* **YOUR GOAL**
Please pick out and copy every line of the material below that contains the string "with". Matches must have the same capitalization.

* **PROVIDED DATA**
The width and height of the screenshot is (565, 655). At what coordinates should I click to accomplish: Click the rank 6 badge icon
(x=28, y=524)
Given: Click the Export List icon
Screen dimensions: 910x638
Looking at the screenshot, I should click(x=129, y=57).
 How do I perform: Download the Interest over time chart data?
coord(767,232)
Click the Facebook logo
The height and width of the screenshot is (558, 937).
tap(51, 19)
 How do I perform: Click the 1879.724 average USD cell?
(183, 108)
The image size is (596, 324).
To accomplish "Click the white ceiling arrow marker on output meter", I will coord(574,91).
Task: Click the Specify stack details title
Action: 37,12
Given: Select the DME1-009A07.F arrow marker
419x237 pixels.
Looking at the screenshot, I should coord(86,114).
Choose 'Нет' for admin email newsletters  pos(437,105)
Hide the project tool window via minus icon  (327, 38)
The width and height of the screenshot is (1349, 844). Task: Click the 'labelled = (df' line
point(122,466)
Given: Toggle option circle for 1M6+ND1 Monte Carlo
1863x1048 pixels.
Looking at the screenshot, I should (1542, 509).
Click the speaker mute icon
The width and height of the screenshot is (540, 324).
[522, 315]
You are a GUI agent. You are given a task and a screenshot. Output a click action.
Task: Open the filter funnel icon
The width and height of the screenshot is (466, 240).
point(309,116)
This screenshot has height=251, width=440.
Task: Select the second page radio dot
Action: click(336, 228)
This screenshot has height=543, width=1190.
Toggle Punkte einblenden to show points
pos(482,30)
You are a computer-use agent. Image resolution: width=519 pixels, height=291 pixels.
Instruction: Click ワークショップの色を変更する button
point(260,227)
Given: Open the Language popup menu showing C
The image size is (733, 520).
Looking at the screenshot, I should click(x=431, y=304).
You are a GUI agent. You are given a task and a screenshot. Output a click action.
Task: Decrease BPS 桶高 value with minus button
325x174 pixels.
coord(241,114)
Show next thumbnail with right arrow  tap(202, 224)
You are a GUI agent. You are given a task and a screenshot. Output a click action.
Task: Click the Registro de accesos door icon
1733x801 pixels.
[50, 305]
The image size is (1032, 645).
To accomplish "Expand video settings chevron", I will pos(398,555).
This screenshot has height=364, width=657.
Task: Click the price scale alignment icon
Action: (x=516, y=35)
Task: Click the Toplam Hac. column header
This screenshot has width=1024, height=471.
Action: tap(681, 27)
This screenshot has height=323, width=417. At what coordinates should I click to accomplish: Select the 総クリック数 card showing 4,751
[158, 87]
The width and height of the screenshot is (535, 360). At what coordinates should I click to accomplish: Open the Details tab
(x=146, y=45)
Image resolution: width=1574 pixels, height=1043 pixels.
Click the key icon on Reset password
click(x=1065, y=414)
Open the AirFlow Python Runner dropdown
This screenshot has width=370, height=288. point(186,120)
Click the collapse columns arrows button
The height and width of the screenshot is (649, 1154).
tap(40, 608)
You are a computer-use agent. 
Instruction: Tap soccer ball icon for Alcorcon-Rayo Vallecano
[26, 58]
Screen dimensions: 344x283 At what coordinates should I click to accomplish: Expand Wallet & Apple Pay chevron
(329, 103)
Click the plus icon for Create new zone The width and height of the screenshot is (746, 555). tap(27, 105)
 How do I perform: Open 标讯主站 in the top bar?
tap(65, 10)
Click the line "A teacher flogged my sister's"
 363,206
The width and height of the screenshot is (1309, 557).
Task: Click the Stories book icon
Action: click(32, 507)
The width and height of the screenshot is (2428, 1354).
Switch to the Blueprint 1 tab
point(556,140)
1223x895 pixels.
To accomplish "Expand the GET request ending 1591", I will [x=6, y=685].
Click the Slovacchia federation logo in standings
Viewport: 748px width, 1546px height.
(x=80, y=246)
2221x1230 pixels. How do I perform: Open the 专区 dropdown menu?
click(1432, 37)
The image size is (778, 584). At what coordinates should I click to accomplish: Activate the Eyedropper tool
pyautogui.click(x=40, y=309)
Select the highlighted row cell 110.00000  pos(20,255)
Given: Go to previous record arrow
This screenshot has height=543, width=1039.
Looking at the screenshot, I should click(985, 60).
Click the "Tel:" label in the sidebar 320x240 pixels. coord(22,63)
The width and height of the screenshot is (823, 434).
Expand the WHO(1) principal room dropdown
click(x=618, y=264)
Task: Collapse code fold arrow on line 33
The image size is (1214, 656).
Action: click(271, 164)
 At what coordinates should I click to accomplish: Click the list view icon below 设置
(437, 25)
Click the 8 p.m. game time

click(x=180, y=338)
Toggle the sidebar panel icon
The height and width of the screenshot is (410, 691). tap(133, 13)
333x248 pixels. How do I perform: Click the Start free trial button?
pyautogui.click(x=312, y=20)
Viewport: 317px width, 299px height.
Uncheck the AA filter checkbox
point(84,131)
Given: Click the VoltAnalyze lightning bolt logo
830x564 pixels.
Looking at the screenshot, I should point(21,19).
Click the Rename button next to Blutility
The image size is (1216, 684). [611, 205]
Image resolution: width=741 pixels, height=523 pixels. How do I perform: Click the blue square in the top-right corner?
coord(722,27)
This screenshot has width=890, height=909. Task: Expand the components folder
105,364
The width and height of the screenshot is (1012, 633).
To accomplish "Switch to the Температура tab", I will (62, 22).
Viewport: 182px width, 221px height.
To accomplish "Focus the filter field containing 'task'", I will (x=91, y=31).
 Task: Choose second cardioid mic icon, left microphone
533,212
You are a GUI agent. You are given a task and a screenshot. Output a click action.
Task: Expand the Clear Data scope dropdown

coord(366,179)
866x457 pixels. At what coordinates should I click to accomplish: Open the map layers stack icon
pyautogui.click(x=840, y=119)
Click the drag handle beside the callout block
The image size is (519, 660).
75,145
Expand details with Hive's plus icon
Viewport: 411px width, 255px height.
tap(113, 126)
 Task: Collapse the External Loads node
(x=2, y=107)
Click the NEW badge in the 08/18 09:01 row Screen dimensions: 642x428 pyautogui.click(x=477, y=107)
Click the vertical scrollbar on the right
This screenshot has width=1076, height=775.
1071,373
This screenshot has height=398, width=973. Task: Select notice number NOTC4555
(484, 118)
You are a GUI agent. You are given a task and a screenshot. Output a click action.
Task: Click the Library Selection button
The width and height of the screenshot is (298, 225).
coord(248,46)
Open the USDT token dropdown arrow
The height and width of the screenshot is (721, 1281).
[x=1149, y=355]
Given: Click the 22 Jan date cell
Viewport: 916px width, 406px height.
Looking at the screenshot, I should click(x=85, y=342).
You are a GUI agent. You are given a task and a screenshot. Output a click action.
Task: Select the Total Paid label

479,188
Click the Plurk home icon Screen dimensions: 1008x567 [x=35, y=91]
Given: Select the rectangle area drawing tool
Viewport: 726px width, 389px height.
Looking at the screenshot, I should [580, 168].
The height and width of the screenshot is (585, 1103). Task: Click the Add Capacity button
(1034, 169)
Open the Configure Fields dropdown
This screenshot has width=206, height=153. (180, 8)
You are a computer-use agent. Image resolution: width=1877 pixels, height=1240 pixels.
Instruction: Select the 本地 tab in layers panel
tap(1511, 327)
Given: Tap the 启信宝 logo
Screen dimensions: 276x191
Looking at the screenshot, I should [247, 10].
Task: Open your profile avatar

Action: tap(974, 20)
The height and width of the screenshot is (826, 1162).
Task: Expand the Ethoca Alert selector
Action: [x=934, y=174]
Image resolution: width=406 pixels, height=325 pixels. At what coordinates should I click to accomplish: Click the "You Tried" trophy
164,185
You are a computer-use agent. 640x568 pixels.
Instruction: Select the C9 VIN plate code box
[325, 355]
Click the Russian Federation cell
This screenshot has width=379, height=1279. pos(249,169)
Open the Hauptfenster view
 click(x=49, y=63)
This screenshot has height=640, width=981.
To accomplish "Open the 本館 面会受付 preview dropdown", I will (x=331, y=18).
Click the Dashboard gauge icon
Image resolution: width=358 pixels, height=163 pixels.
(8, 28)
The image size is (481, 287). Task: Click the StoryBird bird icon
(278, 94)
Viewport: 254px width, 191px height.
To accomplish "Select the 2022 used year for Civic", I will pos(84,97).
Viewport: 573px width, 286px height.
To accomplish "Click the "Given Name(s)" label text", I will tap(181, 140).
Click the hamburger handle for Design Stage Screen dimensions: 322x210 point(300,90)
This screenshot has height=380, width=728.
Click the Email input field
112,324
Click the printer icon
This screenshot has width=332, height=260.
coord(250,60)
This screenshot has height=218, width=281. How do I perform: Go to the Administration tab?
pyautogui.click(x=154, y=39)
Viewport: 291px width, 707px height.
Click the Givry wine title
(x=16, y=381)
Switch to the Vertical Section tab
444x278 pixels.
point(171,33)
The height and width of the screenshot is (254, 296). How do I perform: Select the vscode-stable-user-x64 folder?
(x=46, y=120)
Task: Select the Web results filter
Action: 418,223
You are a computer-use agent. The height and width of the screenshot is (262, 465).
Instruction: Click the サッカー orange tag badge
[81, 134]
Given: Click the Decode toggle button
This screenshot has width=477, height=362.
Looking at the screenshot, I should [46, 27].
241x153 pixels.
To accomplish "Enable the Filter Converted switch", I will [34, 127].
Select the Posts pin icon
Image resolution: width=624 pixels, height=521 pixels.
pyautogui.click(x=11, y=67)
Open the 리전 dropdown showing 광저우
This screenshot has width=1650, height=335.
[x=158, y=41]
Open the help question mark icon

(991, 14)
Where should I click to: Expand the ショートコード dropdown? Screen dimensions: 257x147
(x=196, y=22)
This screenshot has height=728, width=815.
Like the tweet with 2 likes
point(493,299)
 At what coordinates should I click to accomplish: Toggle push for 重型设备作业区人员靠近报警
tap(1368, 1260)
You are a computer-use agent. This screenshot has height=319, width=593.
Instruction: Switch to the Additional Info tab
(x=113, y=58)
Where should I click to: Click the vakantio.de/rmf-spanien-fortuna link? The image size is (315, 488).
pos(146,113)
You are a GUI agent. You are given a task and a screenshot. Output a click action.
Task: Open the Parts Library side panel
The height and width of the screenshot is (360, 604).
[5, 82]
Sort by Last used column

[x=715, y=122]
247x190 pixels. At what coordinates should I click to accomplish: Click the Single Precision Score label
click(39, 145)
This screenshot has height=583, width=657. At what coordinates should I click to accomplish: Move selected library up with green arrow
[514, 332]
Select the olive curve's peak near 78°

* **THE ANSWER**
Task: Decrease BPS 桶高 value with minus button
Show next thumbnail with right arrow  tap(202, 224)
Expand details with Hive's plus icon
Like the tweet with 2 likes
This screenshot has height=583, width=657. At what coordinates should I click to accomplish: Move selected library up with green arrow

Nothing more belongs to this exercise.